Without enough evidence to charge him at the scene, no relatives to reach and no outstanding warrants, LeMaster agreed when police suggested they take him to a hotel for the night, Finger said.
Officers took LeMaster to the Hampton Inn & Suites, a hotel outside of Bluffton’s jurisdiction. Once there, LeMaster could be seen on the hotel’s security cameras “staggering” while making a phone call in the parking lot and “having difficulty walking up the curb,” according to the Highway Patrol report. Still staggering, LeMaster walked away from the hotel.
‘This was unjust’
LeMaster’s aunt, Lora Knoppel, said her nephew was heavily intoxicated with no way to pay for a room, and that police must have “known that this was not OK.”
“We all know even if Andrew was drinking Fireball or whatever he was drinking, this wouldn’t have happened if he was at home ... instead of being transported away for no reason or cause,” Knoppel said.
Since her nephew’s death, she has tried getting answers from the department about courtesy rides and has had meetings with the department’s command staff. The department, she said, needs to be held accountable and her family is “owed an apology.”

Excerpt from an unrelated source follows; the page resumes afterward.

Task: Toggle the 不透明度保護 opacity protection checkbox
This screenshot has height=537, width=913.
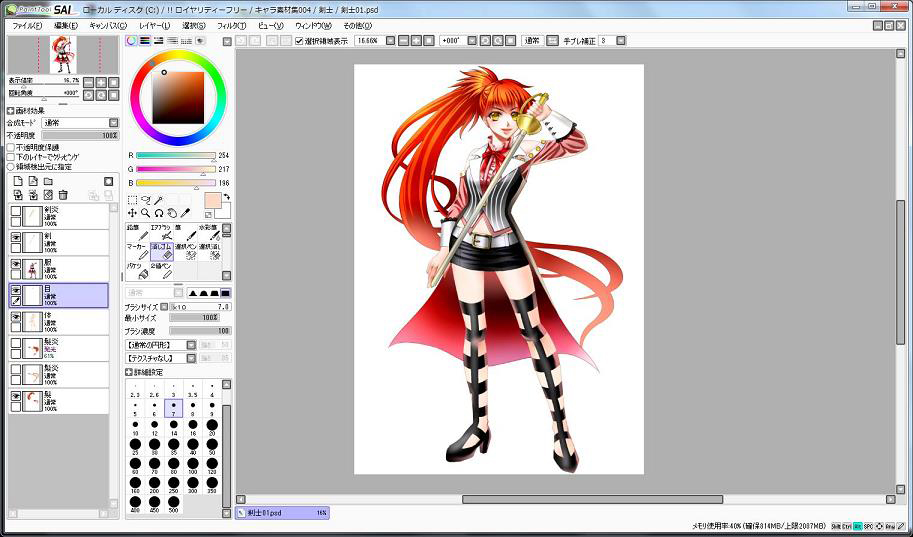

“There was no negligence on the part of the officers,” Finger said. “That allegation made by a family member is denied.”
Knoppel has said the family is considering filing a lawsuit against the police department.
LeMaster’s death is the second instance of a pedestrian dying in the roadway shortly after an interaction with Bluffton Police.
In January 2021, Kenneth “Kenny” Green, 52, of Bluffton, died after getting hit while lying in the road on Buck Island Parkway. Green had a blood alcohol content of 0.221, according to previous reporting by the Island Packet and Beaufort Gazette. Officers were called out to a Parker’s gas station after Green allegedly caused a disturbance while asking other customers to buy him beer. Officers drove him home, but he came back and later punched and wrestled a store clerk to the ground. Green was not charged in the incident and left, and then was hit on Buck Island Parkway.
Knoppel said she wants to see a policy change to the department’s courtesy rides policy.
On July 25, what would have been LeMaster’s 41st birthday, dozens of friends and family members gathered at Knoppel’s home to share food and memories. Afterward, his closest friends, family and the mother of his children, Nicole Remko, gathered at the spot where he died to put up a cross with his name on it.
“This is very healing for all of us, it’s the first time I’ve gotten to even grieve,” Knoppel said at the installation of the cross. “This is actually the first time I’ve gotten to visualize it, see it, know it.”
Her nephew was someone who loved the outdoors, who would’ve wanted to barbecue on the boat for his birthday. He had a lucky baseball cap that “he would rather die than go anywhere without,” Knoppel said. At his funeral, LeMaster had to wear a different cap because police were still collecting forensic evidence.
“We will remember him as long as I have breath,” Knoppel said. “I will always want answers ... this was unjust, uncalled for and certainly preventable.”